I look through my resources and make sure that they’re all still in good condition, that the sets are complete, and that they are still fit for purpose.
I am a stationary and resources enthusiast, they have to be functional but also attractive so that students will want to use and engage with them. My place value arrows are all in little bags and my place value counters are separated according to value. The same with my base ten resources. There’s nothing more frustrating than starting to teach a lesson and realising you don’t have the necessary concrete resources to hand.
As a maths coordinator, my next stop is the maths cupboard, also known as the dumping cupboard! In an ideal world, the maths cupboard is empty most of the time, because the resources are being actively used. Which in turn means that at the end of a term or year, everything is just dumped in there to be stored.
Having had a good sort, I’m in the right place to know what needs replacing or replenishing, as with all resources, I think children must eat counters, dice, and counting blocks. But you know what, it’s okay as long as they are being used and children are learning. I would much rather buy more dominoes because there were some missing then have unopened sets in pristine condition.
Helena (Ayales) Bryant, Assistant Head at St Peter and Paul Catholic Primary School, Merton.
As a Year 6 teacher, it’s easy to be overly focused on content related directly to the end-of-KS2 assessments. But this can lead to gaps in their understanding of the wider world and application of mathematics outside of their daily lessons.
Our final term in school is aimed at ensuring the children engage creatively in a topic that covers vital life skills. Therefore, alongside daily Maths — No Problem! sessions, my class will be working through a topic centered around fair trade. Through it, they will be given the opportunity to develop their use of problem-solving and entrepreneurial skills. I will expect them to be independent and creative with their use of mathematics.

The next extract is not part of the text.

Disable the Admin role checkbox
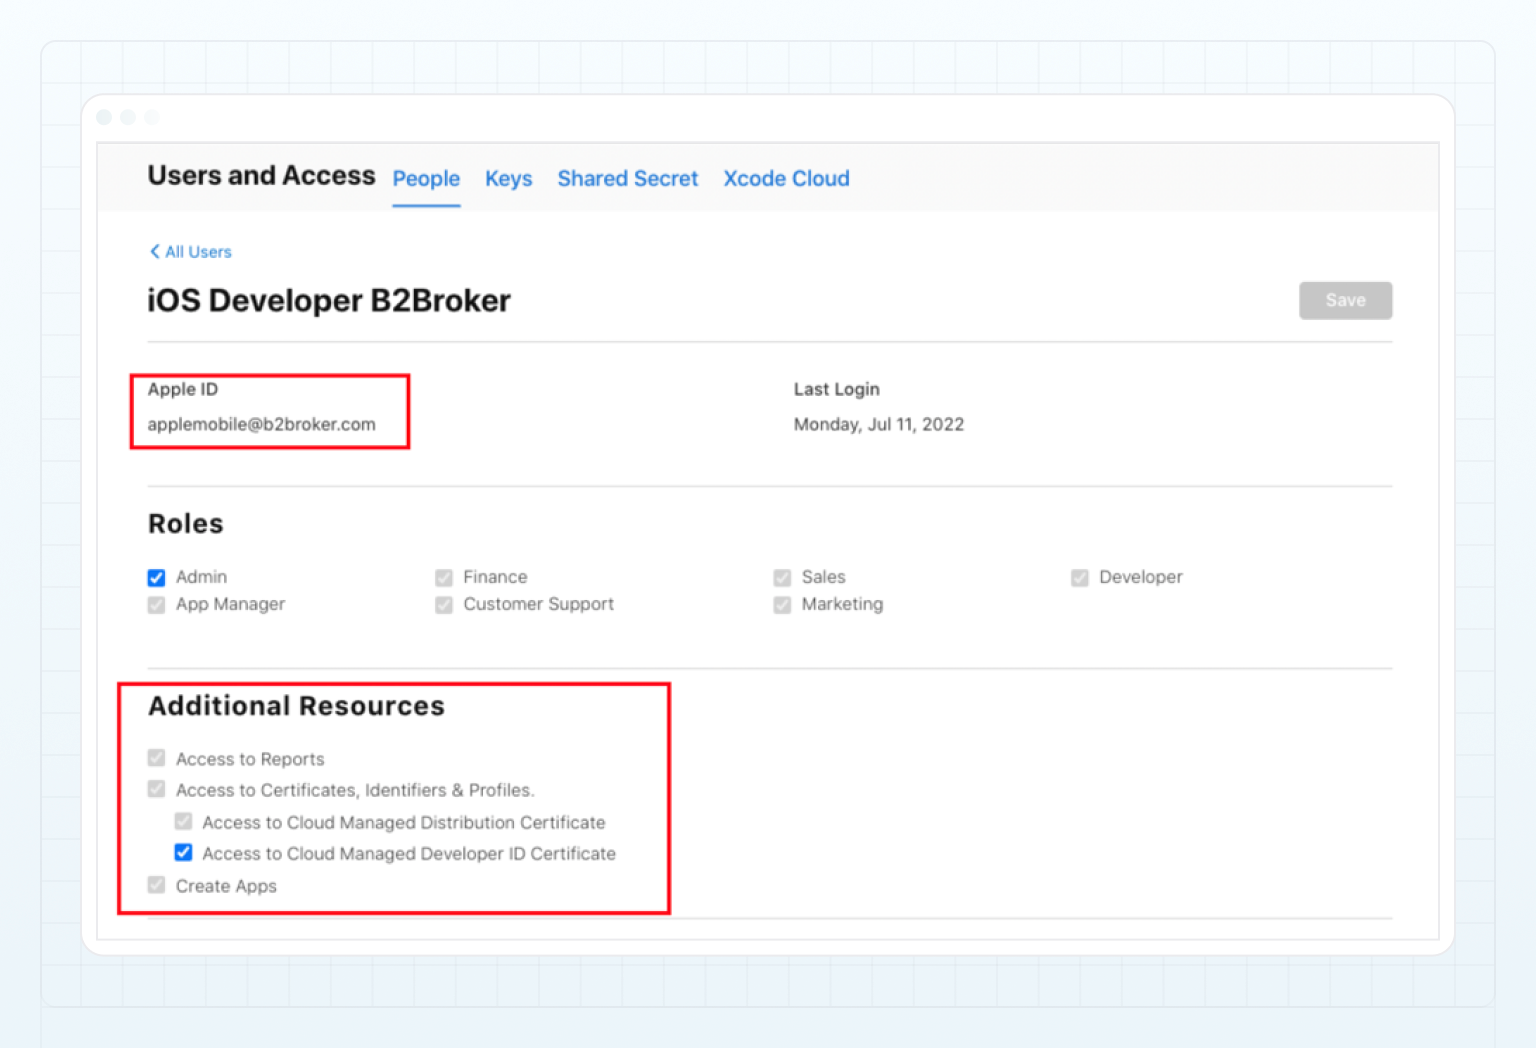The width and height of the screenshot is (1536, 1048). [x=156, y=577]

The next thing we do at the end of the school year is to make sure our in-school transition is successful. It’s vital that our class teachers know their class well before September. We provide two afternoons for teachers to get to know their classes well. This is, of course, common practice in primary schools. However, we also make sure our most vulnerable pupils are given extra one-to-one sessions with their new teacher so that a strong relationship develops from an early stage.
Lastly, we organise training for new teachers. We are adamant that our teachers start teaching maths for mastery with confidence so we team up with an outstanding Teaching School Alliance who deliver three full days of training, making sure teachers who are new to our school feel well equipped to deliver the lessons.

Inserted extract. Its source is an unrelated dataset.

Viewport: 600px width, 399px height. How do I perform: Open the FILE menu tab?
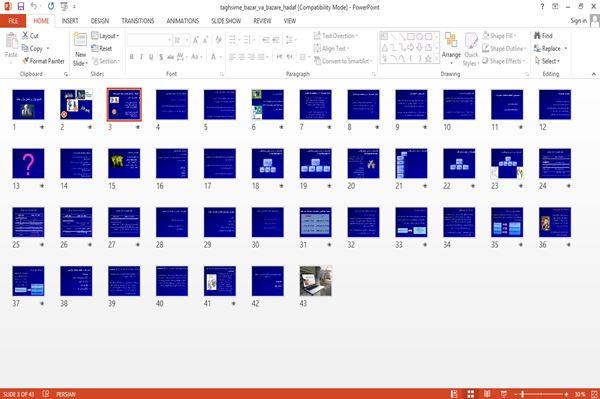13,21
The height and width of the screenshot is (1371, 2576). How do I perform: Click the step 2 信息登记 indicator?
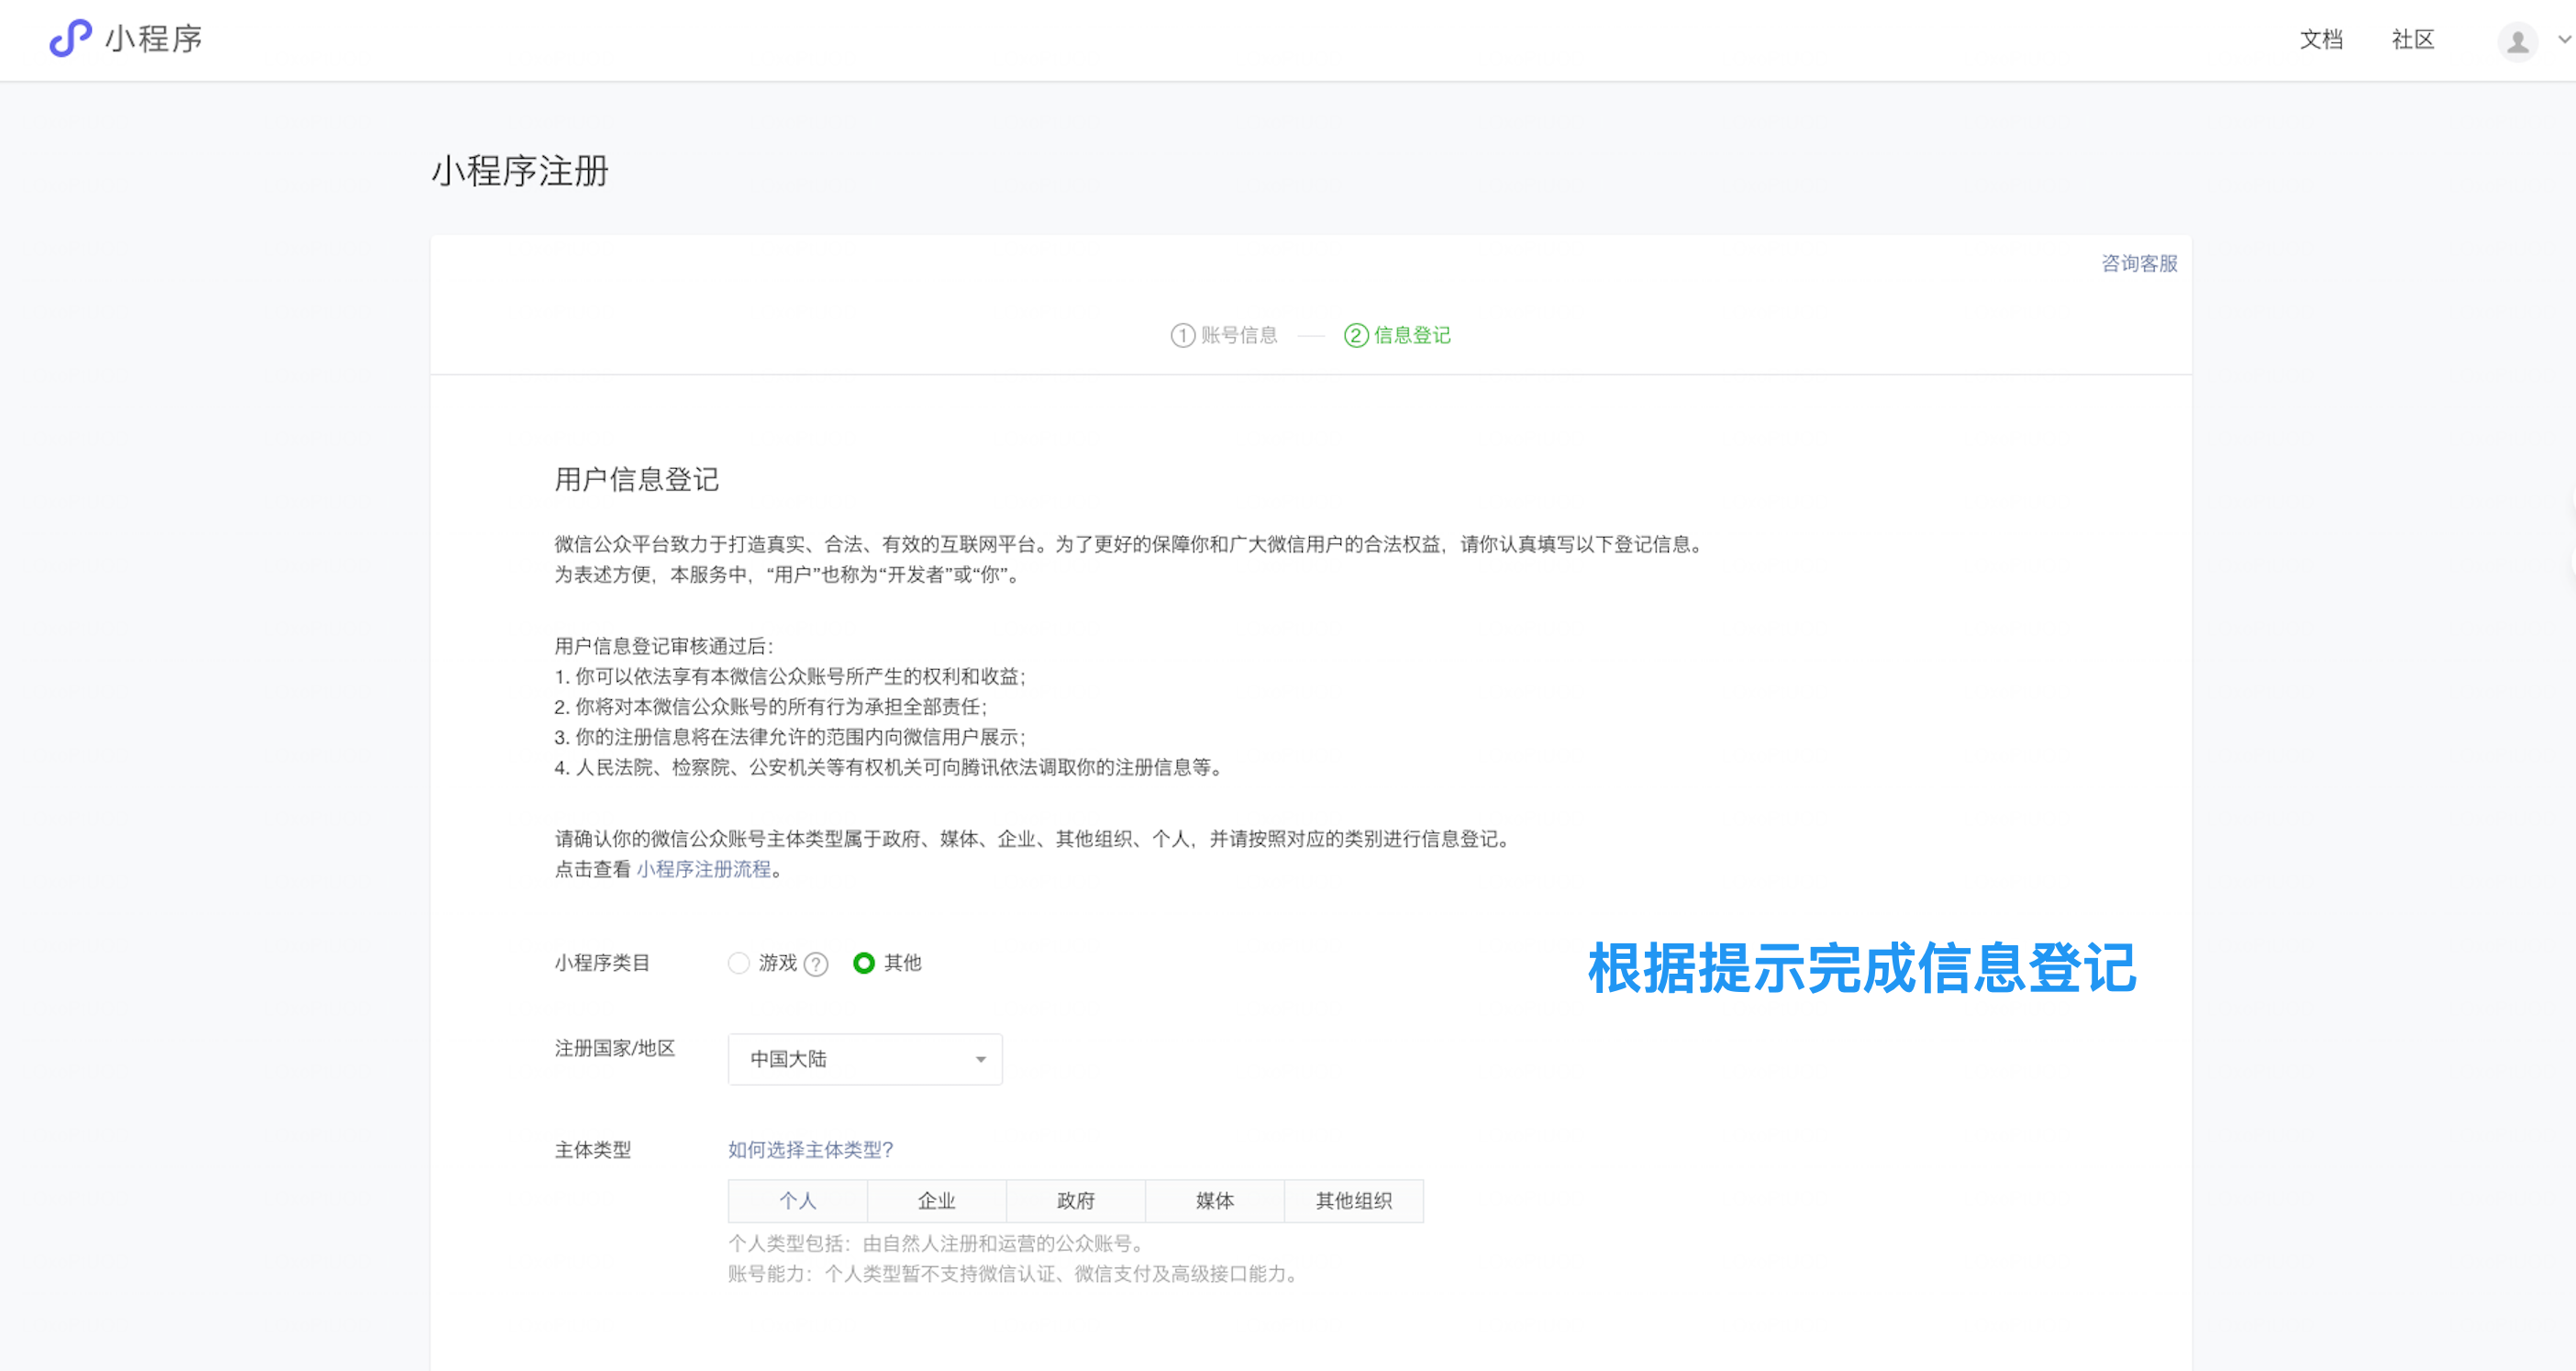pyautogui.click(x=1397, y=335)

Tom Silver, Mathematics Lead and Assistant Headteacher at SS John Fisher and Thomas More, Wythenshawe.
After SATs, our Year 6 classes enjoy participating in an enterprise project. They organise the sales and learn about budgets, profit margins, etc. After the sales, each group decides which charity to send the profits to.

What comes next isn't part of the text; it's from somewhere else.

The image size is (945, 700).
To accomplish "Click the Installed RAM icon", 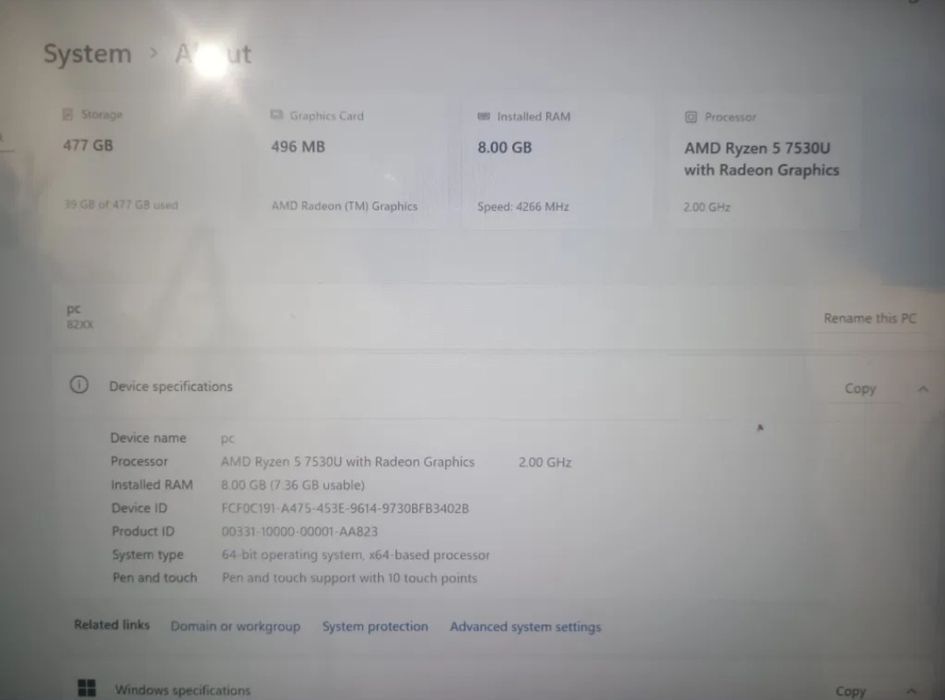I will point(483,116).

For Years 4 and 5, I organise maths challenge days like Harry Potter Day. The children spend a whole day using maths skills through Harry Potter themed activities. It’s a great chance to assess which maths skills the children have embedded as they apply them in a cross curricular way like this.
I also think about assessment. We ensure every year group carries out an end-of-year maths assessment, including an assessment of basic number fact fluency — including the Year 1 and Year 2 addition facts. We’ve found that the number one reason KS2 children struggle, is that they’ve left KS1 without basic number fact fluency, so if we can do something about this, it makes a huge difference.
We carry out journal moderation. Here, teachers share journals from selected children in their class with the teacher who is taking them on in September. They discuss which children are working within the age-expected range as well as those showing evidence of having mastered concepts more deeply.
It’s also this time of year that maths leaders prepare a report for school governors. It’s only when everything is recorded on paper, that we realise how far our staff and students have come. So, before we start planning for next year, we take time to sit back, relax and feel proud of what we’ve achieved.
Helen Hackett, Head of Maths at Parkfield Community School in Birmingham and Mastery Lead for the Central Region Maths Hubs.